TASK TO CARRY OUT: Repeat exactly the lines from the one containing "Image resolution: width=599" through the last line of the records below, both included, and nothing else.

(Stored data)

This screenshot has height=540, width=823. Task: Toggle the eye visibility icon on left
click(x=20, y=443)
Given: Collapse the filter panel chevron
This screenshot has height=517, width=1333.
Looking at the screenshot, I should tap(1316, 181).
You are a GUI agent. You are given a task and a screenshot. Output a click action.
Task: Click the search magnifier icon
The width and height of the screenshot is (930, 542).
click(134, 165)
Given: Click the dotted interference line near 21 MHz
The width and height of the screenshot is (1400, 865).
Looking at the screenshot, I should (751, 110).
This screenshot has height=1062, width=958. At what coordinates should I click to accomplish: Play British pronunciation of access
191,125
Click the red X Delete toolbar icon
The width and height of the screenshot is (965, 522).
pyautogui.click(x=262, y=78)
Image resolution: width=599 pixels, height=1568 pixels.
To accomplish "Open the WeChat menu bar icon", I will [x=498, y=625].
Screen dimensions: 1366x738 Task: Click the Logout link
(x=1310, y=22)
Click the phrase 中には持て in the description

SOLUTION TO THE EXERCISE:
Image resolution: width=599 pixels, height=1568 pixels.
To accomplish "Open the WeChat menu bar icon", I will [x=498, y=625].
Screen dimensions: 1366x738 Task: Click the Logout link
(x=1310, y=22)
Click the phrase 中には持て in the description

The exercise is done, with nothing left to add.